If all else failed, Time could seek a so-called white knight
to save it from Paramount's grasp. But almost any bidder with
enough financial backing could jump into the fray without being
invited. Moreover, Wall Street analysts believe that all three
companies are now up for sale, since their stock is falling into
the hands of speculators who will gladly sell to the highest
bidder. "I bet none of the three companies will exist a year from
now," says Ellen Greenspan, a leading Wall Street arbitrager.
As the combatants plotted, some major Time shareholders sat
comfortably on the sidelines watching their profits add up. They
included billionaire Donald Trump, who confirmed that he owns 2.8
million shares of Time, or 4.9% of the outstanding stock of the
company. At Time's current price, Trump has paper profits of more
than $200 million on his holdings, which could go a long way toward
the $365 million cost of the former Eastern Air Lines shuttle he
acquired last week.
In some respects, a Time-Paramount combination would create a
company similar, in structure if not in control, to the one
envisioned in the Time-Warner deal.

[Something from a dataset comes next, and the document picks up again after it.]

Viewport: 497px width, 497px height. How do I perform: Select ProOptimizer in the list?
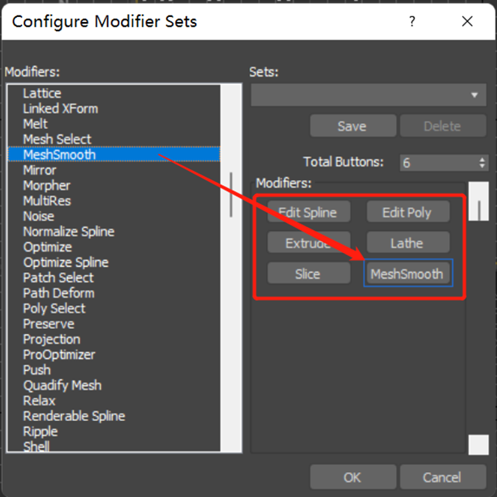click(x=59, y=355)
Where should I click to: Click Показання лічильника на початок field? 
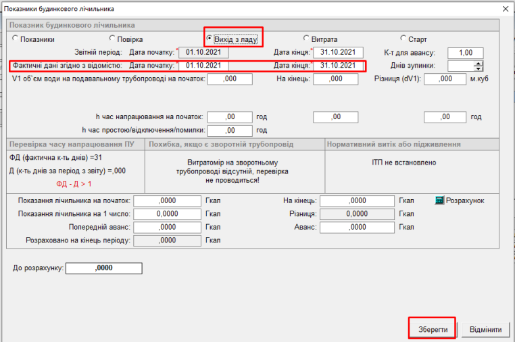167,201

Time's magazine and book
publishing operations, which include TIME, PEOPLE, SPORTS
ILLUSTRATED and TIME-LIFE Books, might dovetail effectively with
Paramount's book division. Time's cable television programming
units, including Home Box Office and Cinemax, could mesh with
Paramount's film-studio and television ventures. Time's
cable-television systems would provide distribution vehicles for
that product. Warner, meanwhile, has film, cable-TV and publishing
units and differs from Paramount in owning the largest domestic
record company. "Time would make a good fit with either Warner or
Paramount," says Peter Appert, a media analyst for the investment
firm of C.J. Lawrence, Morgan Grenfell.
In some important ways, however, the matchups look quite
different. For one thing, the debt-free nature of the Time-Warner
deal would have given the merged company far more flexibility than
a Time-Paramount consolidation might have. "The Time-Warner
combination left everybody's powder dry to be able to go out and
make acquisitions," says Larry Gerbrandt, a vice president of Paul
Kagan Associates, a California-based communications-industry
analyst. "But in a tender offer like Paramount's, you have to load
up with a tremendous amount of debt that limits your options. The
strategy can work, but it's much riskier."

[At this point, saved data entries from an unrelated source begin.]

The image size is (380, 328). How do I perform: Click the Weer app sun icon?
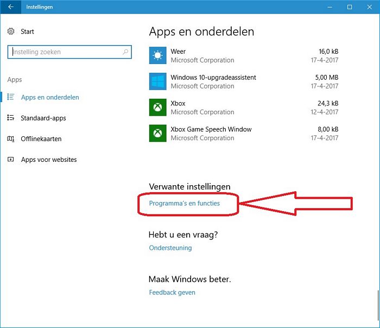coord(157,55)

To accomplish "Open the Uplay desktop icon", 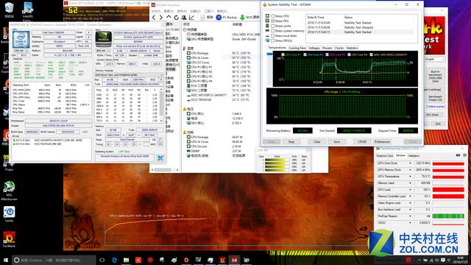I will tap(9, 214).
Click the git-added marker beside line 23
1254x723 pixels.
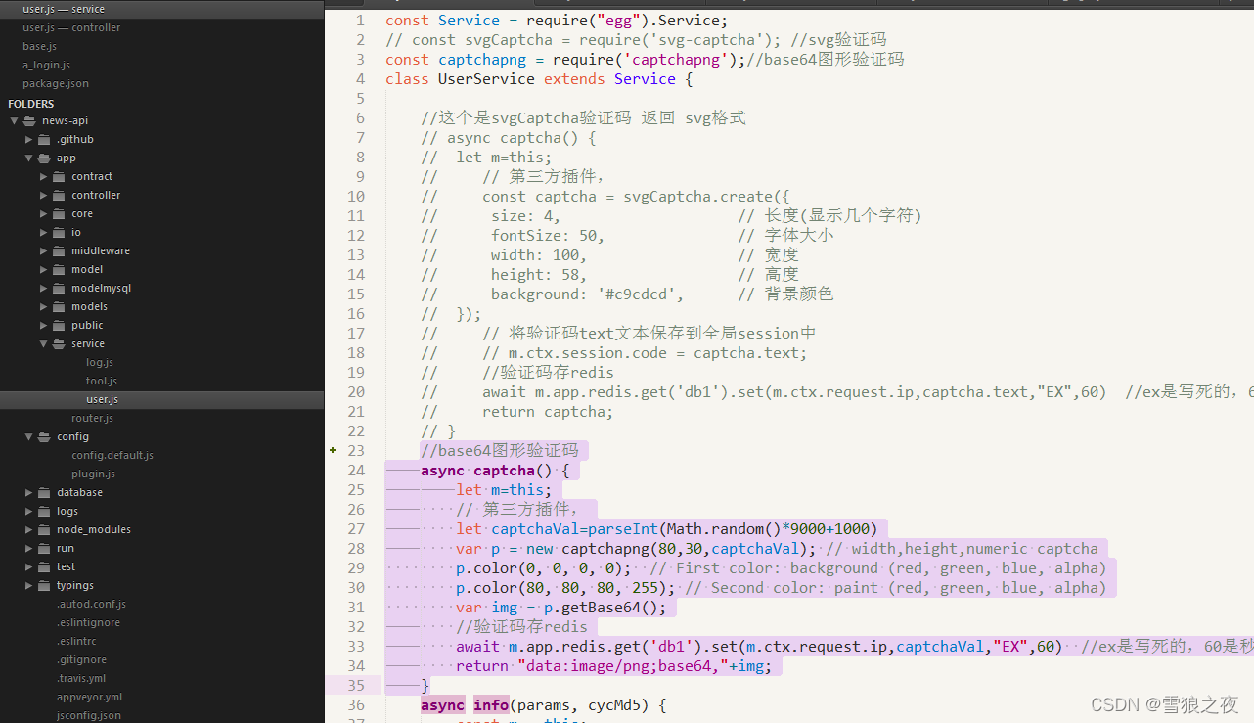tap(333, 450)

In his interview with TIME last week, Davis sought to downplay
the debt issue. "We have the ability and the credibility to manage
this debt," he said. "Also, it will not last forever. We will bring
it down in time." An avowed cost cutter, Davis strongly denied
rumors that he would dismantle Time by selling off its magazine
operations to reduce the debt. "We are not going to sell anything,"
Davis said. "We are not bust-up artists." He also said he would
maintain the editorial independence and integrity of Time's books
and magazines. "Not only will we maintain editorial independence,"
Davis insisted, "we will demand it." Journalists at Time Inc. were
concerned because, reassuring as such statements made in the heat
of battle may be, they fall well short of the written, legal
guarantees that had been cemented into the Warner merger.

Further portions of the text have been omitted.